“Two things fill the mind with ever-increasing wonder and awe, the more often and the more intensely the mind of thought is drawn to them the starry sky above me and the moral law within me.” – Immanuel Kant,

Spiritual experiences (also called ‘peak experiences’) are another putative interaction with the God and the religious. A spiritual experience is an intense feeling of being uplifted, moved, or inspired often by a calm appreciation of beauty, nature, ideas, or the divine. About one third of the population admits to such experiences which typically include awareness of something larger than oneself, oneness, connection, awe, bliss, love, peace, or insight. Researchers have identified positive impacts from spiritual experiences that can be life changing and give a sense of meaning and purpose.1

These experiences are traditionally elicited by sacred places such as churches, holy relics, or absorption in natural beauty. One has an unmediated and impartial apprehension like that of a young child, but more intense. One is left speechless, and time seems to stand still. Religious experts claim they are facilitated in those who make themselves loving, pure in heart, humble, detached, and connect to the interior self.

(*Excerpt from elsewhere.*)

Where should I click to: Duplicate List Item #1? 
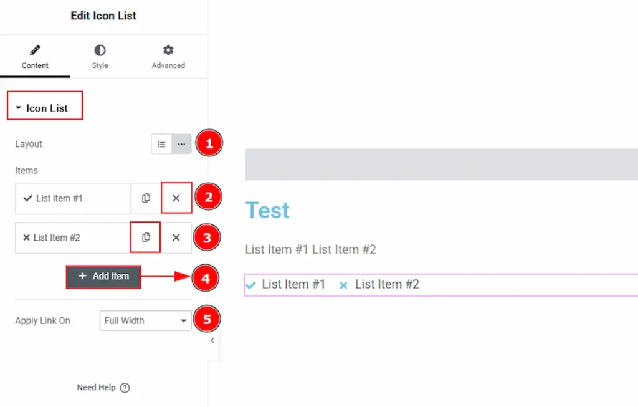coord(146,198)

If you have ever traveled to a peak in the Rockies, scuba-dived in the Caribbean, peered at the Milky Way in an unlit rural area, sat alone quietly in a large Gothic Church, listened intently to a truly beautiful piece of music, or beheld one of many similar sensations, you likely know the speechless wonder and transcendence that results. From personal experience, I can only say it is difficult to explain, but it feels like a fusing of reality, self, and time into a unit and a meaning which is unforgettable.

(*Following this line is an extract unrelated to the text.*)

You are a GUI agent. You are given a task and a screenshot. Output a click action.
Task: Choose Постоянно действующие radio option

And spiritual experience is not antithetical to science – consider the following from Albert Einstein:

“…whoever has undergone the intense experience of successful advances in this domain [science], is moved by profound reverence for the rationality made manifest in existence. By way of the understanding he achieves a far-reaching emancipation from the shackles of personal hopes and desires, and thereby attains that humble attitude of mind toward the grandeur or reason incarnate in existence, and which, in its profoundest depths, is inaccessible to man. This attitude, however, appears to me to be religious, in the highest sense of the word. And so it seems to me that science not only purifies the religious impulse of the dross of its anthropomorphism but also contributes to a religious spiritualization of our understating of life.”5

Therefore even in the absence of religion or church participation, we can increase our spirituality and spiritual experiences through communion with nature, study of the universe, reflection on existence, detachment from our everyday concerns, and opening a door to our inner self through love, humility, and virtue. Unexpected benefits of discovered meaning and purpose may follow.


1Henry, Jane, Quieting the Mind and Low Arousal Routes to Happiness in The Oxford Handbook of Happiness, edited by Susan David, Ilona Boniwell, and Amanda Conley Ayers. Oxford University Press, 2015. Chapter 32; pages 411-421.

2Einstein, Albert, Out of My Later Years. Philosophical Library, New York, 1950, page 29.